Participante du colloque organisé à Nantes, le Dr Emmanuelle Bourin, cheffe du service médecine de prévention du centre interdépartemental de gestion (CIG) de la petite couronne d’Île-de-France (123 communes), souligne lors de ses interventions la méconnaissance du travail réel et de ses risques dans les collectivités territoriales. Pour elle, la santé au travail est invisible dans la Fonction publique.
Dans une interview donnée quelques jours après le colloque¹, elle déclare : “Beaucoup d’activités sont considérées comme basiques, alors qu’en réalité elles exigent des qualifications : l’entretien des locaux, le service des repas, la petite maintenance, les espaces verts, etc. Comme ces activités sont sous-estimées, leurs risques ne sont pas bien évalués. Pourtant, ils sont importants : exposition aux agents chimiques, manutention manuelle de charges, gestes répétés, station debout, etc. et ils ont des effets sur la santé et la sécurité au travail.”
Le Dr Bourin espérait que la crise sanitaire permettrait de mieux appréhender le travail réel et ses risques “en prenant en compte les agents infectieux auxquels sont par exemple exposés les agents territoriaux spécialisés des écoles maternelles (atsem), ou les agents qui vont d’un domicile à un autre pour apporter leur repas à des personnes âgées ou leur prodiguer des soins”. Malheureusement, à son grand regret, aucun enseignement n’a été tiré. Elle rappelle d’ailleurs que “seules 51 % des collectivités ont un document d’évaluation des risques professionnels à jour, dont la moitié seulement prend en compte les risques psychosociaux !”
Des atteintes à la santé touchées par l’invisibilité
Des lacunes existent également dans les modalités de déclaration des accidents du travail et des maladies professionnelles. Elles ne sont pas toujours connues. Mener des enquêtes pour identifier leurs causes est pourtant essentiel afin de prévenir les récidives. Malgré cet enjeu crucial, peu de collectivités y consacrent du temps.
Le Dr Bourin insiste aussi, concernant la reconnaissance des accidents du travail et maladies professionnelles, sur la complexité des dispositifs administratifs et statutaires pour les agents et les employeurs. “Il n’y a pas, dans le secteur public, d’exploitation statistique de données complètes ni au niveau local, ni au niveau national. Quand elles existent, ces données sont partielles et cumulent rarement celles des fonctionnaires et des contractuels. Enfin, il n’y a pas dans la Fonction publique de système équivalent à celui du Régime général, avec des cotisations des employeurs pour les accidents du travail et maladies professionnelles, liées au volume et à la gravité de ce qui a été déclaré à l’Assurance Maladie, ce qui permet à celle-ci d’agir sur les taux de cotisation et d’intervenir auprès des employeurs pour qu’ils engagent des actions fortes de prévention.”
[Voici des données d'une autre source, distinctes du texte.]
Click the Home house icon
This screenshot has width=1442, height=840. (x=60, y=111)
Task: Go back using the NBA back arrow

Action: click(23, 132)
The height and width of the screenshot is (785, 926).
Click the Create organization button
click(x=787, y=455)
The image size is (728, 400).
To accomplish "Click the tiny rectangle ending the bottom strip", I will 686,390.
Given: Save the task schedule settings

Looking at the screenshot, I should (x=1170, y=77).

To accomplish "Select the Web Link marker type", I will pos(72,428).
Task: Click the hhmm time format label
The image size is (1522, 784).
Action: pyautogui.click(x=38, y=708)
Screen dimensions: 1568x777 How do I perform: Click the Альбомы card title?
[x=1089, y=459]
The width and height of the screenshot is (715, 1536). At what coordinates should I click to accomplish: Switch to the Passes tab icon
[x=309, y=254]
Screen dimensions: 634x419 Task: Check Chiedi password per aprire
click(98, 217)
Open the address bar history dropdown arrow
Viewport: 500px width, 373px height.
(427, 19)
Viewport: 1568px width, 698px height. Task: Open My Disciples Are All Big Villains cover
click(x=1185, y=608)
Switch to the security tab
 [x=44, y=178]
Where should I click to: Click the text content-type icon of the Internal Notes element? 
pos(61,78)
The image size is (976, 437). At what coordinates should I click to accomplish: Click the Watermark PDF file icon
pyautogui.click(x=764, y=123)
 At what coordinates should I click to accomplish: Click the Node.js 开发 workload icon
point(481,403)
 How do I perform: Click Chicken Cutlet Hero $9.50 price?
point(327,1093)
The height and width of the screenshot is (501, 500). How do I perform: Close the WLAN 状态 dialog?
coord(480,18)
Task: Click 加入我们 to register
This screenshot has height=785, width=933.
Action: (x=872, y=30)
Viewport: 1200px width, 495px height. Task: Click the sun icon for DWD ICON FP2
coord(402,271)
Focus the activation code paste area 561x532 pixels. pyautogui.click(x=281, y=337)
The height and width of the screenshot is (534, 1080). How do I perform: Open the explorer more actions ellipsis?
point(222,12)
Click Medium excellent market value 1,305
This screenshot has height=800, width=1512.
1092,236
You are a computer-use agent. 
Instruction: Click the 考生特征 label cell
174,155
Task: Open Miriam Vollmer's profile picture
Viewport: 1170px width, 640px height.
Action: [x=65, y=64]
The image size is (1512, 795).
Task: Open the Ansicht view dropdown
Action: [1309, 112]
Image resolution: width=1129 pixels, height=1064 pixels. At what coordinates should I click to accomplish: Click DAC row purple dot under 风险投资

Une fin annoncée du CHSCT qui inquiète fortement
Si le CHSCT devrait être remplacé par des formations spécialisées, la crainte que celles-ci ne soient jamais mises en place s’installe. L’inquiétude monte car cette instance de dialogue social reste le seul rempart pour préserver la santé et la sécurité au travail. “J’espérais qu’après le premier confinement, il y aurait une prise de conscience de ces risques, conclut le Dr Bourin. Parce que des gens ont bravé la peur pour aller au travail, ont été infectés par la Covid et certains sont morts. Mais cela n’a pas eu cet impact. Tous les employeurs ne prennent pas en compte cette évaluation des risques pour décider de mettre en place une formation spécialisée en matière de santé, sécurité et conditions de travail.”